I went on two dates this weekend and both times the conversation eventually drifted toward death. In the first case, I had to use my father’s death to prove my manhood.
It started off innocently enough. That is, the woman — a lawyer — spent the entire dinner teasing me. Not teasing me in the friendly way of people who like each other, but in that mean, sexual way — the way that makes you squirm.
“I’m really attracted to you,” she said.
“Really? I’m attracted to you too.”
“But I think we should just be friends.”
“Oh. Well, okay. We’ll just be friends, then.”
We had been through this a number of times. I knew the drill. Then, her eyes welled up.
“Just okay? You just blew it. If you were really interested, you wouldn’t have said that.”
“But I am really interested.”
“Well, the truth is,” she said, “I met someone else. Someone I’m interested in.”
“You’re kidding me.”
Her eyes glistened. She was completely insane. But good-looking. I wanted to bury my face in her chest. I wanted to do other things, too. There was something about her that turned me into an idiot. I had become a disingenuous babbler, someone willing to say just about anything to get a whiff of her sex.
“Maybe,” she said, “if you took charge more, I’d be more responsive to you. It’s some elemental thing. A man is there to protect the woman.”
She had talked like this on our first date. It was as thought she had studied courtship rituals from an earlier era that insisted women should act like coquettish witches and that men should take it.
And it was at this point in the conversation that I pulled out my ace card. The death of my father.
I told her about the funeral. It was in a town called Valhalla. That would be Valhalla, NY. After the service, as is the tradition among the Jews and the Italians, we feasted. It was an Italian restaurant, actually. We were fifteen — family and those closest to my father — sitting around a wide table. James, the neighbor, read from a prepared speech, copiously quoting philosophers. Cousin Ralph hemmed and hawed over the menu, grief stricken, and then ordered the lobster tail. My mother — dignified, a lady — led the table talk and the reminiscences. Then the check came. The waiter leaned across the table to hand it to my mother.
“Wait a minute,” I said. Everyone stopped talking. The check in my mother’s hand hung frozen in the air. “I’ll take that, mom.”
Usually when I offered to pay at some family function, there would be strenuous protests and I would acquiesce. On that day, my mother simply said “okay.” Everybody at the table carefully watched what happened next. Their eyes followed my mother’s arm as it reached across the table and she passed the check into my hand. We all knew what was going on. I had just assumed the mantle of the family patriarchy.
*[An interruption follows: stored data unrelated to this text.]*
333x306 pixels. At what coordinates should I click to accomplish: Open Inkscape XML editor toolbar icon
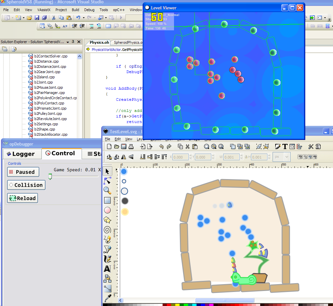pos(292,147)
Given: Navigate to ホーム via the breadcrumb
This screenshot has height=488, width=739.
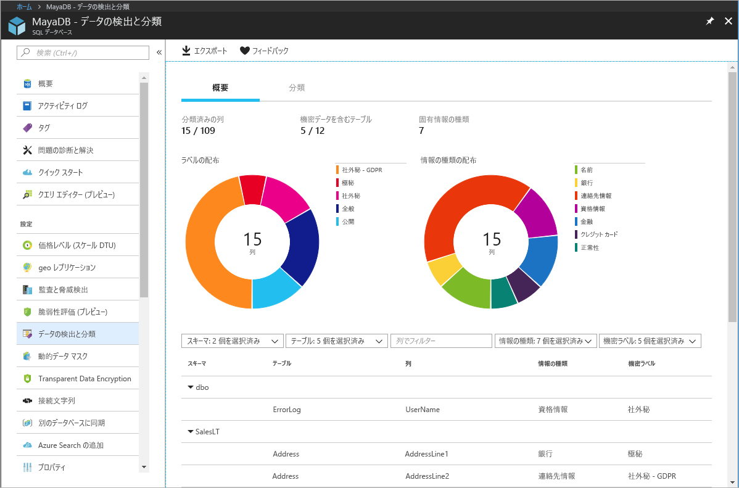Looking at the screenshot, I should point(22,6).
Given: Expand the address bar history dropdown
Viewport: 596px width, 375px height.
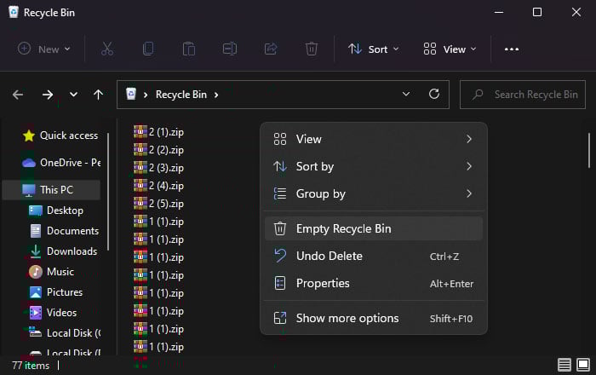Looking at the screenshot, I should click(406, 95).
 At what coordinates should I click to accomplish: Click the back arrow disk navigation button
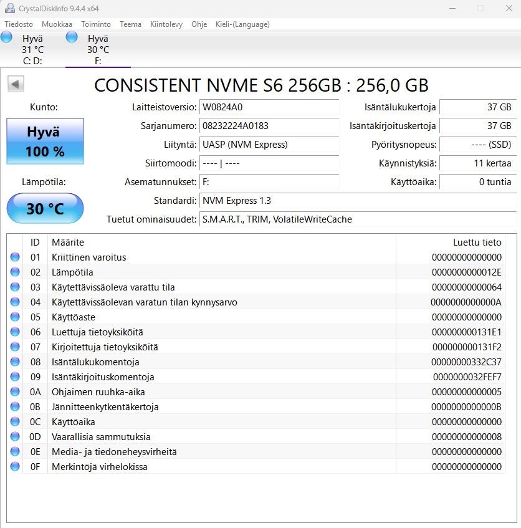coord(16,84)
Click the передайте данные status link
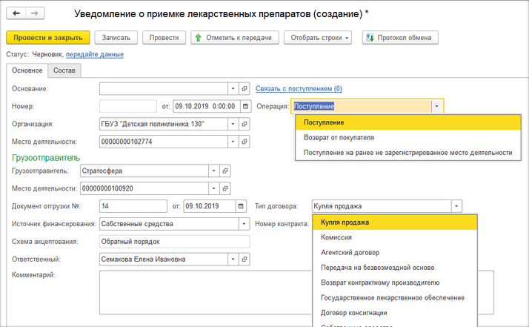Image resolution: width=529 pixels, height=327 pixels. [x=95, y=55]
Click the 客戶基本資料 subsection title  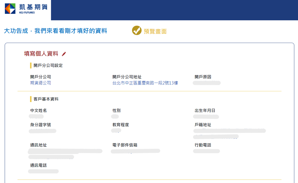[46, 99]
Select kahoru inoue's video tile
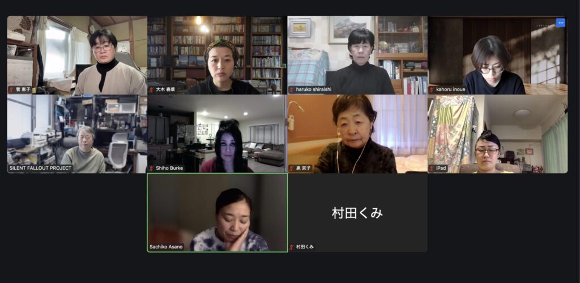The width and height of the screenshot is (580, 283). tap(497, 55)
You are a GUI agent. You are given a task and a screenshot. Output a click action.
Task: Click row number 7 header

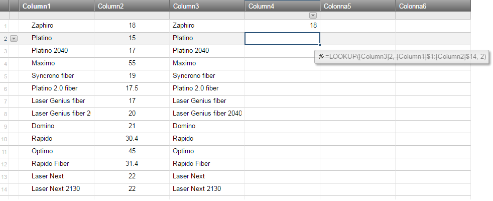[x=5, y=101]
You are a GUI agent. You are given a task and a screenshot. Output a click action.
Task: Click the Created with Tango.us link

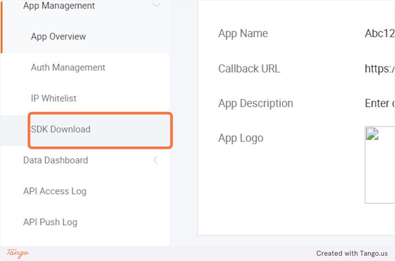pos(352,253)
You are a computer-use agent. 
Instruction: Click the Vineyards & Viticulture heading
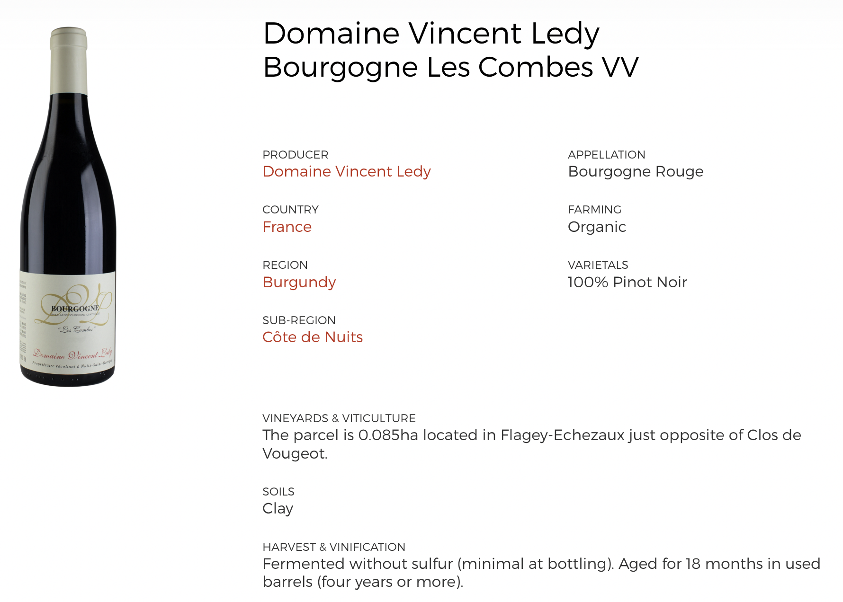(339, 418)
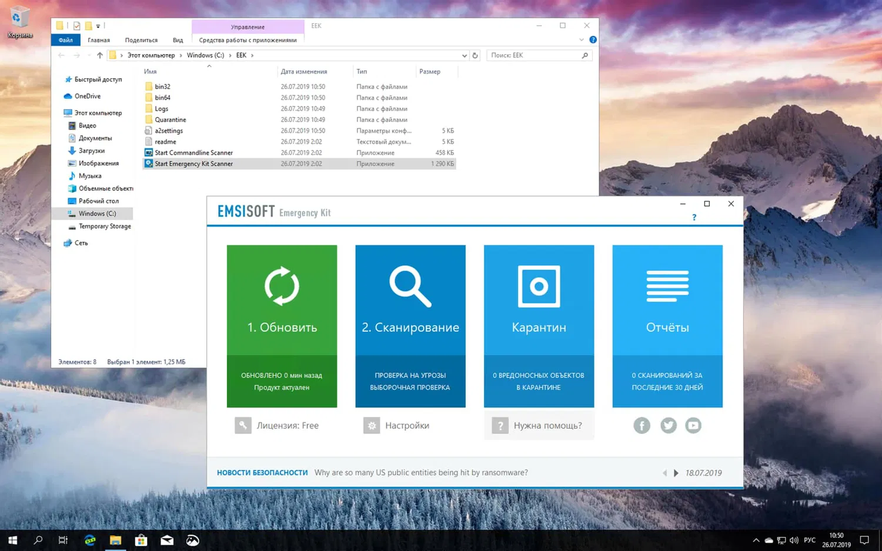
Task: Start an update via the Обновить refresh icon
Action: click(x=282, y=286)
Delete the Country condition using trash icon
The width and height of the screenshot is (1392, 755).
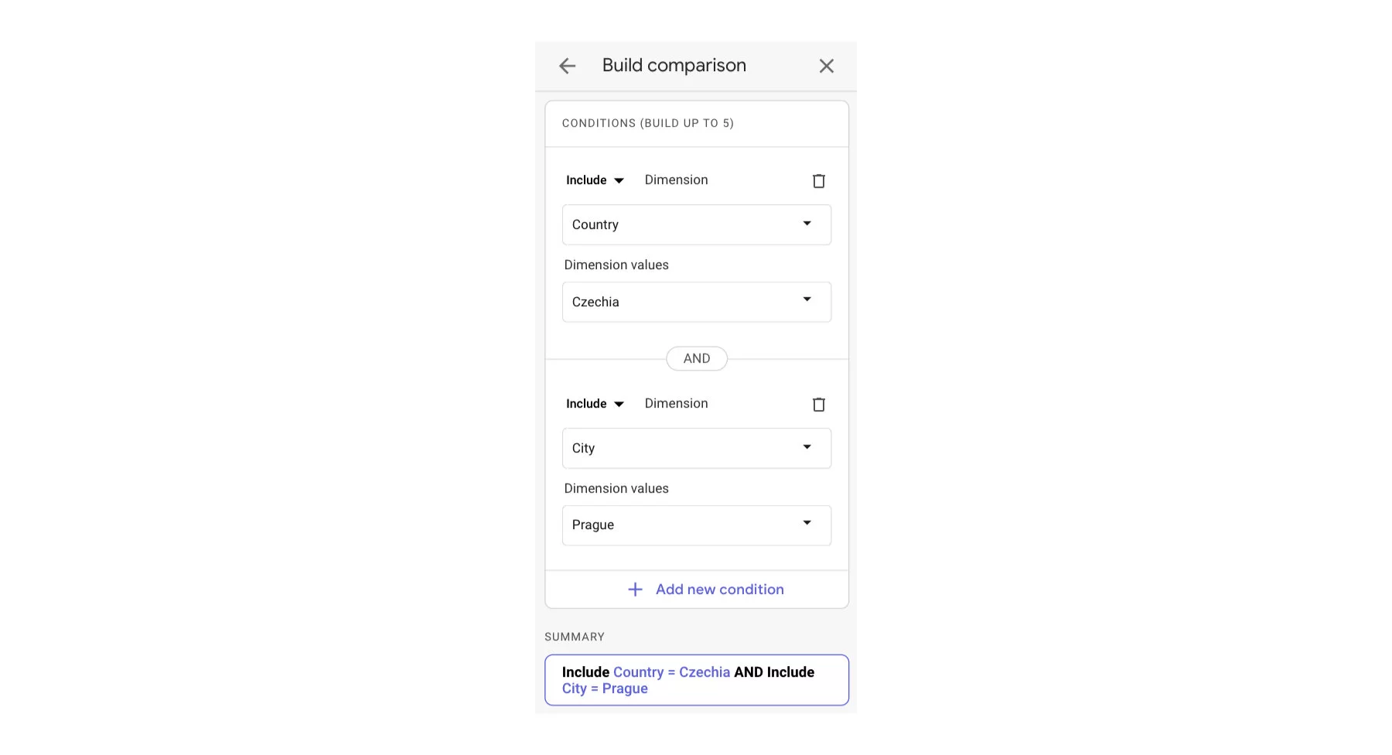818,181
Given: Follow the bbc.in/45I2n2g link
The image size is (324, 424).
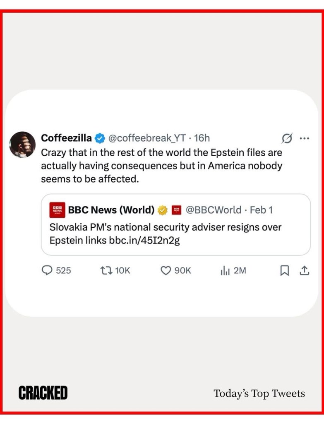Looking at the screenshot, I should click(x=144, y=240).
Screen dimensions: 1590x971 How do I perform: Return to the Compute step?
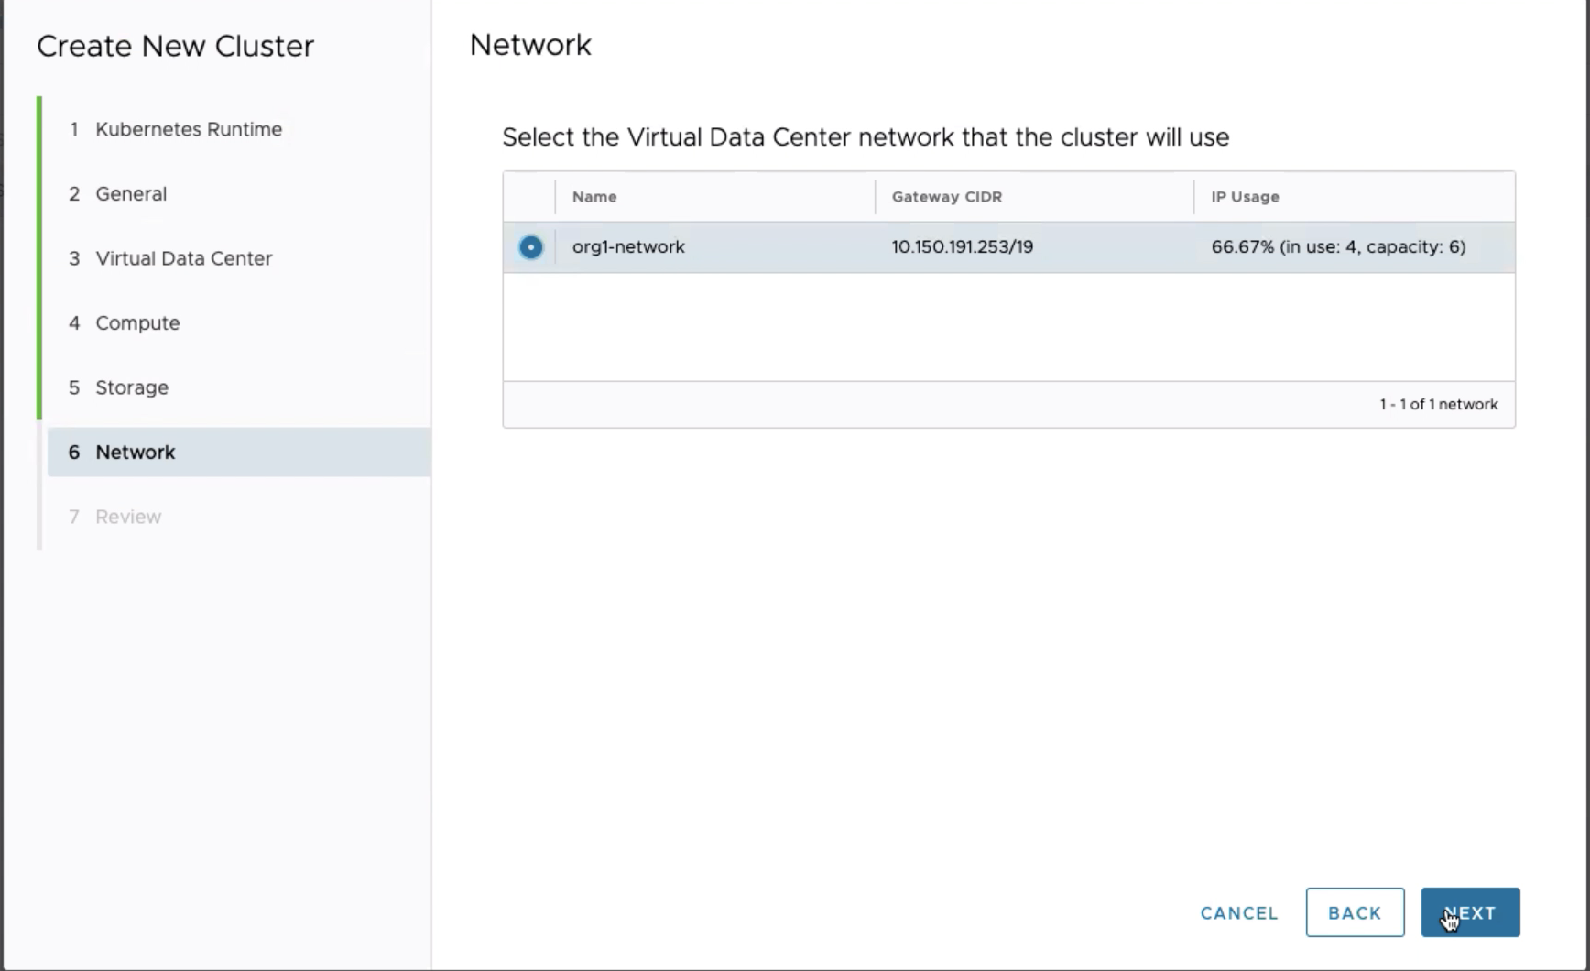[137, 323]
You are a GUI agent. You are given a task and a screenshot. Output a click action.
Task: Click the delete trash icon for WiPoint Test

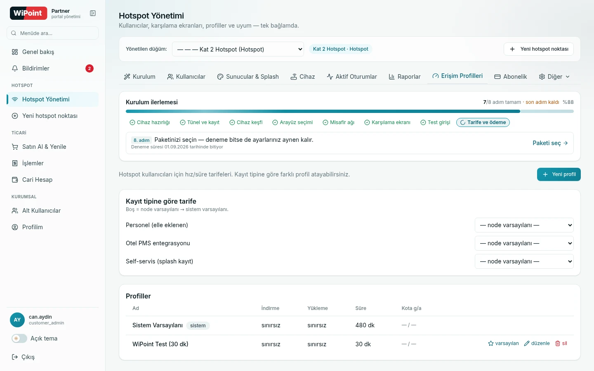[x=558, y=343]
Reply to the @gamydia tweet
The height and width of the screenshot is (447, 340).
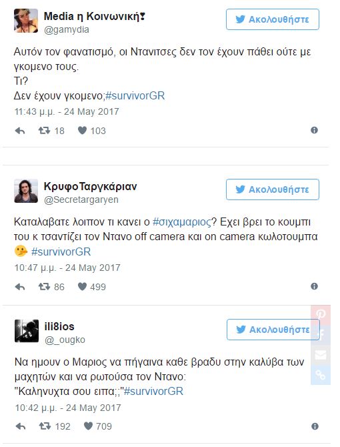point(20,131)

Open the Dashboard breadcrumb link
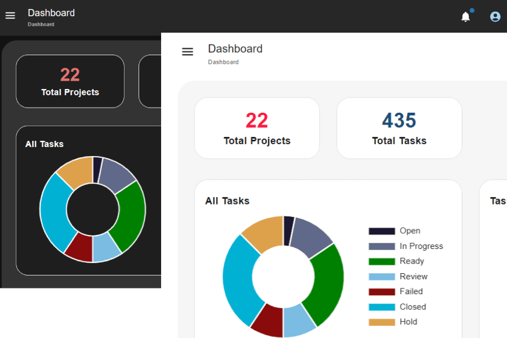(x=223, y=62)
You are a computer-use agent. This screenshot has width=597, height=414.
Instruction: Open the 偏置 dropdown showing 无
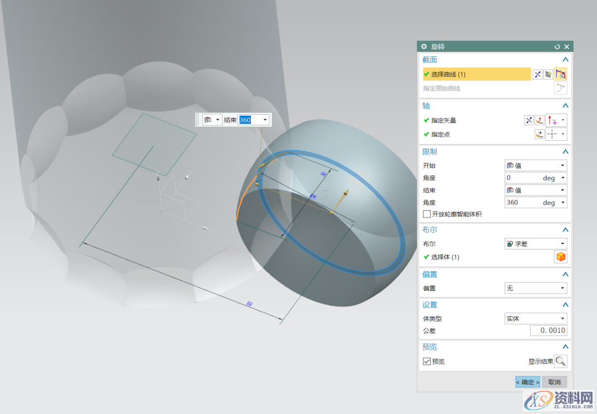pyautogui.click(x=535, y=288)
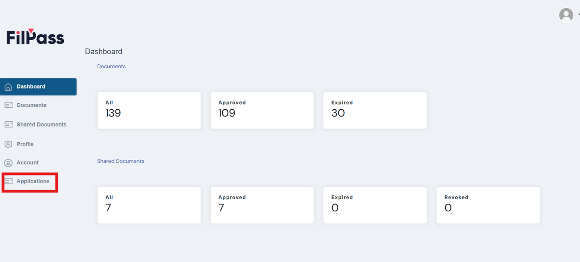Image resolution: width=580 pixels, height=262 pixels.
Task: Click the user avatar icon
Action: 566,15
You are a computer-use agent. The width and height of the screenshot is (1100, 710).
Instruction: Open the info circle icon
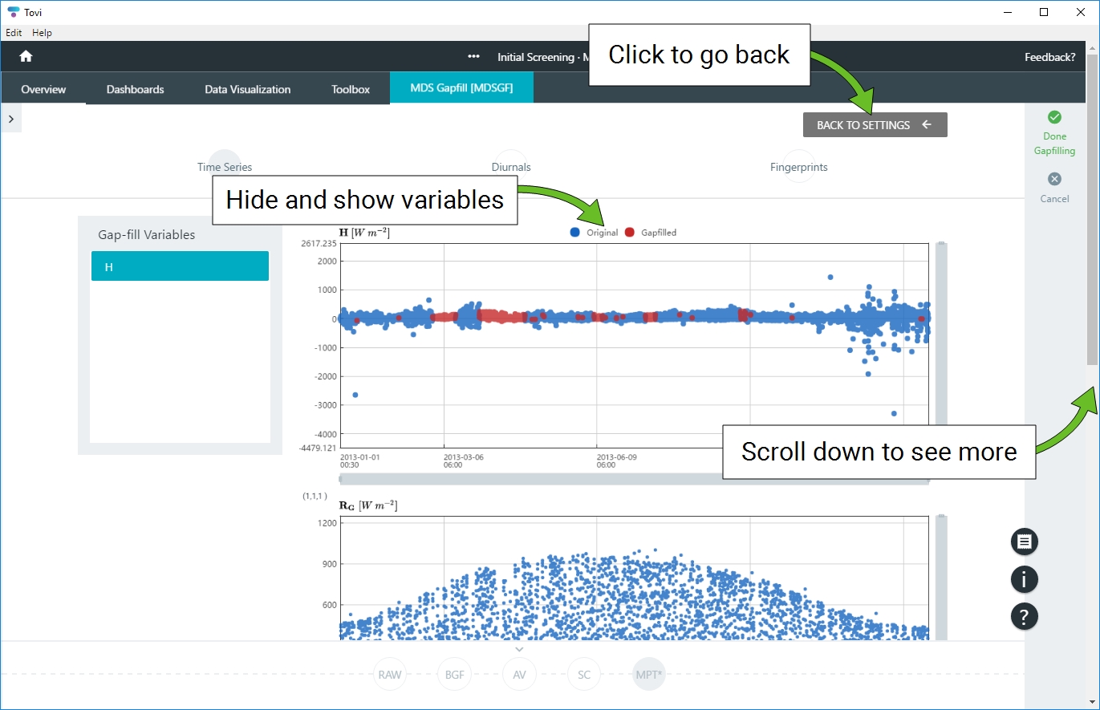(1024, 579)
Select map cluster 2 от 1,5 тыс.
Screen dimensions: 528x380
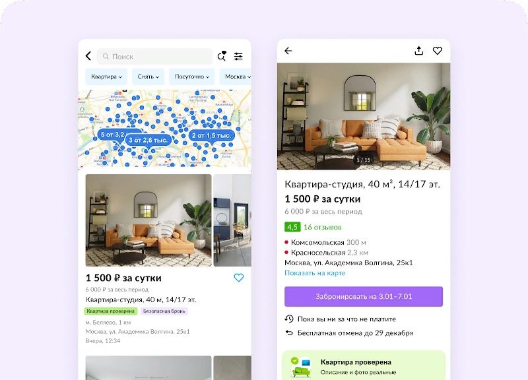211,136
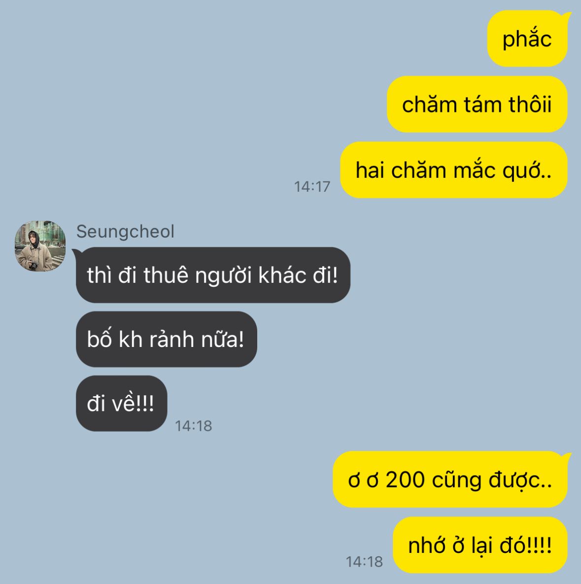The image size is (581, 584).
Task: Click the bubble tail of 'phắc' message
Action: 566,16
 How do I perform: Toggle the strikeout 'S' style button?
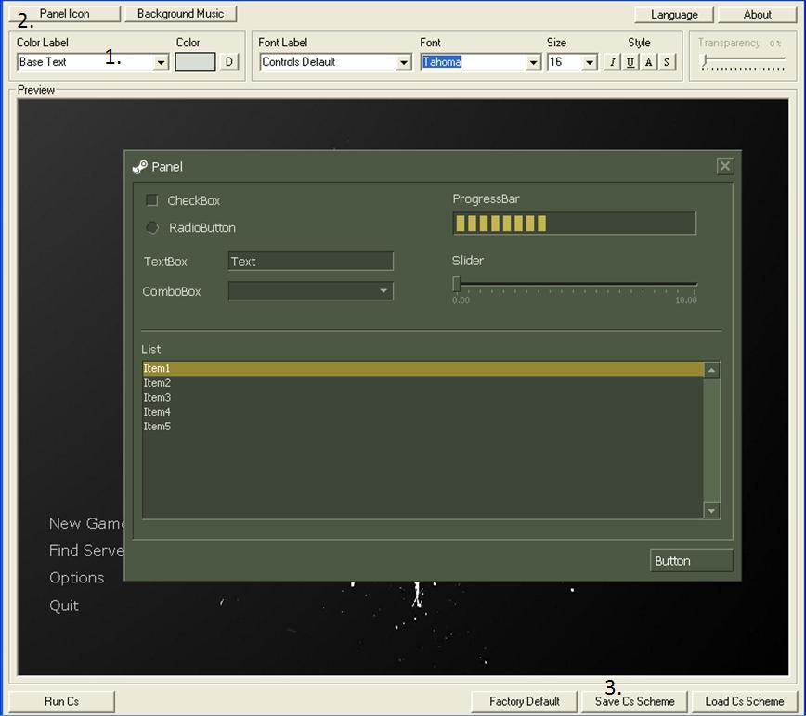point(668,62)
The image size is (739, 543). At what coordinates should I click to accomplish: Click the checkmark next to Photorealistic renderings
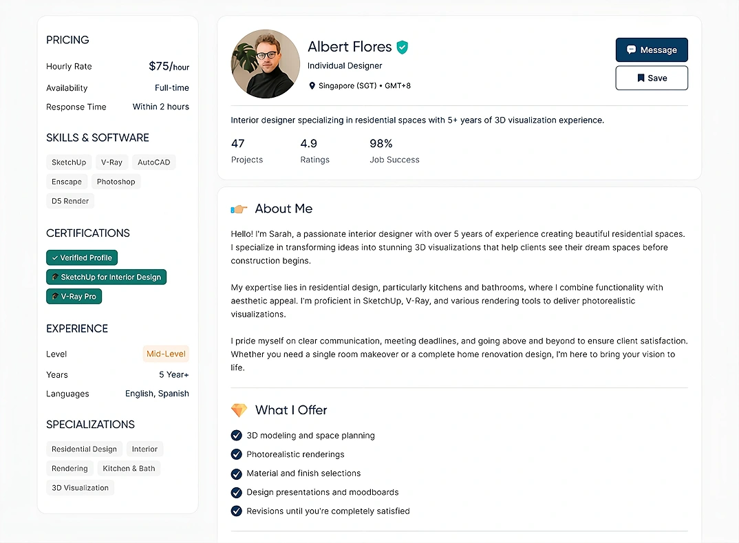click(x=237, y=454)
“And I did it,” I said to the woman, “without thinking, really. It was instinctive.”
“Wow,” she said.
I had finally managed to impress her.
The topic came up again on Saturday, in a small music club on Avenue C. It was loud and dark. I had gone there with a nurse practitioner. She was describing taking death duties in the intensive care unit of the pediatric hospital where she worked. She loved her job, but it sounded grim. I told her about the morning my father died. How the moment after the doctor had called it, she had left the room weeping. How the nurses on death duty came in with grave faces, goggles over their eyes, rubber gloves up to their elbows. They conducted my father’s body not with the alienated indifference that comes from repetition and emotional hardening, but from a simple and solemn respect for the dead. Those are the strongest images I have of that morning; not of my father, but of the people who took care of him.
On Friday, the lawyer had taken me to her apartment, tortured me a little more, and then sent me on my way, unkissed and untouched. But I was filled with the memory of my father. It stayed with me the entire weekend. Since his death, I’ve noticed how I’ve assumed his ways, his expressions, even in how I pick up a glass, or saunter across a room.
Except that he surely would have bedded that lawyer by now.